OP you can sleep wherever the hell you want.....I repeat. YOU CAN SLEEP WHEREVER YOU WANT!!!

The children will be finding out soon enough, he doesn't get to dictate that you can't sleep elsewhere due to "protecting" the kids from finding out.....if you're that bothered don't make a big song and dance about it and just let them know it's a temporary thing as you need a few good nights kip because of his snoring!

Yetmorebeanstocount · 01/01/2024 15:21

Time40 · 01/01/2024 14:59

OP, he's abusive, and it sounds as though he doesn't want you to leave. Be very careful. He could become violent when you actually do leave. It would be safer just to leave one day, without giving him any warning that that's what you are about to do.

This.
Physically leave ASAP, all in one go without warning him, as his behaviour suggests he is not accepting the reality of the situation and his abuse will likely get worse.
Is it your intention to move with the DC?

The snoring and him lying to his DS is really the least of your concerns right now.

SeamsLegit · 01/01/2024 15:25

Tell the kids, in front of him. Let the horse bolt 🤷🏻‍♀️ any negative behaviour will only back u up, even if you lay no blame

Copperoliverbear · 01/01/2024 15:48

Why are you still listening to him about where you can sleep, just sleep where you want.

MrsTerryPratchett · 01/01/2024 15:55

He said no

He doesn't get to tell you what to do. He never did, actually. But divorcing means you don't even need to negotiate. Just sleep on your own.

DH snores and often sleeps in another bed. And I like him. DD doesn't care.

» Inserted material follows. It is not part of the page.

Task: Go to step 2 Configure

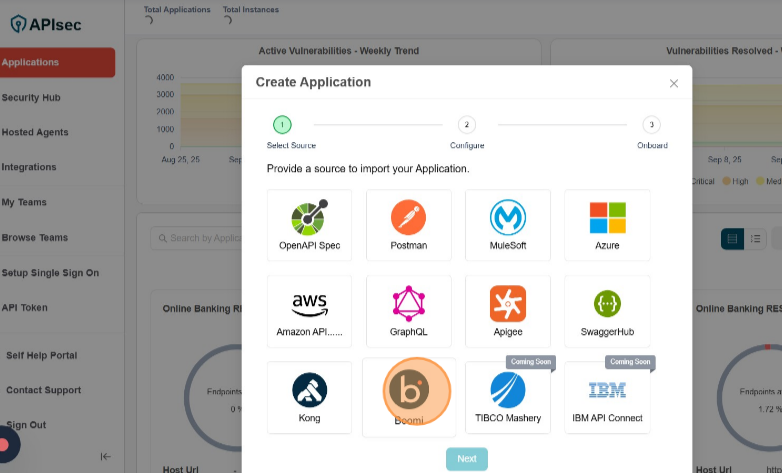Action: click(x=466, y=125)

Tinkerbyebye · 01/01/2024 16:02
  1. you sleep where you want to, although I would do sofa rather than attic
  2. you tell your children now, it’s one less thing he holds over you and gets them prepared for when you move
TheWestfoldFell · 01/01/2024 16:04

Tinkerbyebye · 01/01/2024 16:02

  1. you sleep where you want to, although I would do sofa rather than attic
  2. you tell your children now, it’s one less thing he holds over you and gets them prepared for when you move

I have an ottoman/foot stool big enough to put a duvet in there. So I'll probably put a fresh duvet in there and just move downstairs when I wake in the middle of the night.
I am up for 6am when I'm working so I go to sleep for 9pm.
He works from home so doesn't go to bed till late and gets up gone 8am.
I have asked him several times to sleep elsewhere. But he won't.
So this is my only option really.

OP posts:
hellsBells246 · 01/01/2024 16:06

He is not the boss if you. You really don't have to sleep with him when you are planning to leave him. He's just trying to control you.

I'd tell the kids sooner rather than later, so they have time to get used to the idea and so they're not shocked when you tell them about the house.

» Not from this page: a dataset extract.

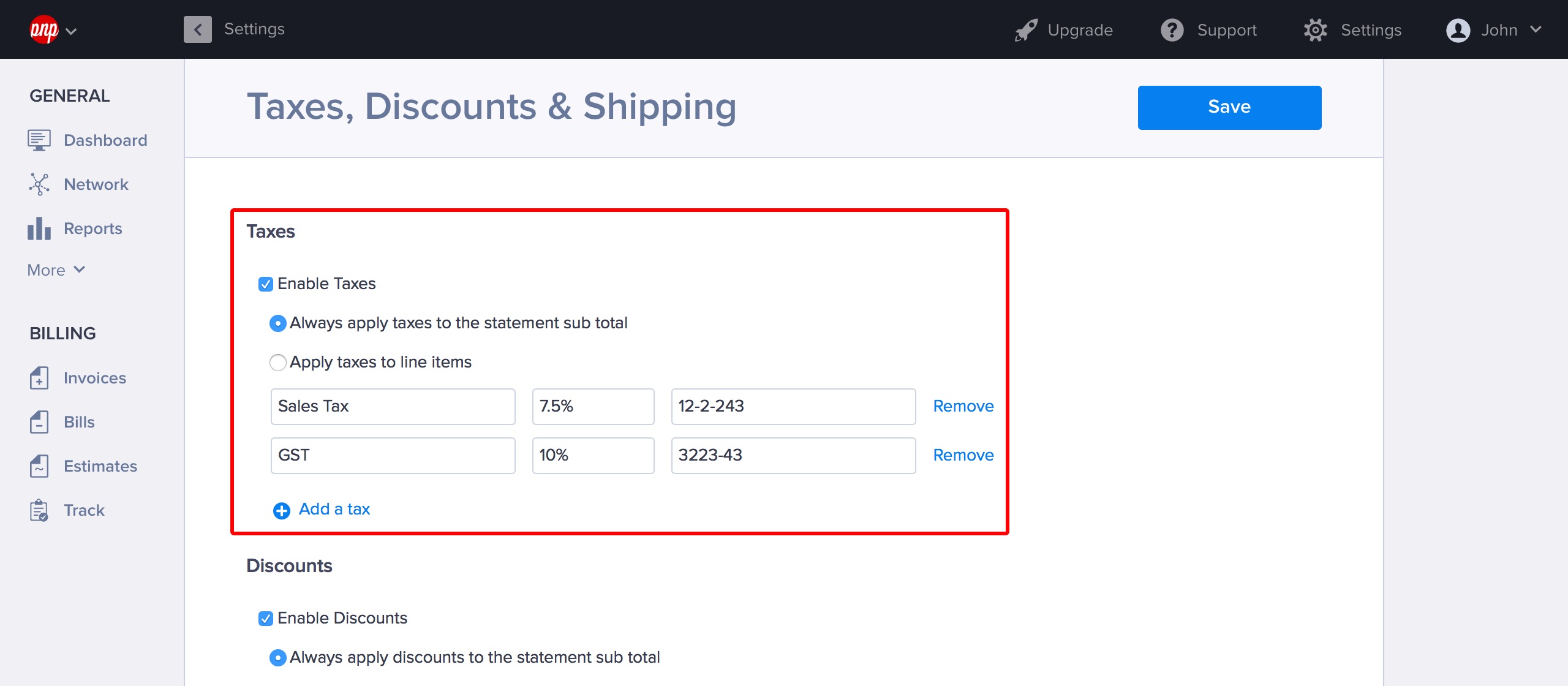
Task: Click the Estimates document icon
Action: pyautogui.click(x=39, y=466)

Then your STBX has one less thing to beat you up over.

NeedToChangeName · 01/01/2024 16:11

Be aware that one of the most dangerous times for a woman in an abusive relationship is when she's leaving. Take care

Catopia · 01/01/2024 16:46

TheWestfoldFell · 01/01/2024 13:23

Kids are DS 14 and DTGs 13 end of this month x

I find it hard to believe at that age they have not recognised the tension/have some idea what is going on already. And if they don't, do you not think it will be more confusing for them to suddenly go from mum and dad sharing a bed to living separately?

pikkumyy77 · 01/01/2024 16:51

Be careful. Don’t engage. Just do what you want without arguing. Look blank if he says “you can’t” or “I won’t let you”. Just shrug and do what you want.

tell the children sooner rather than later.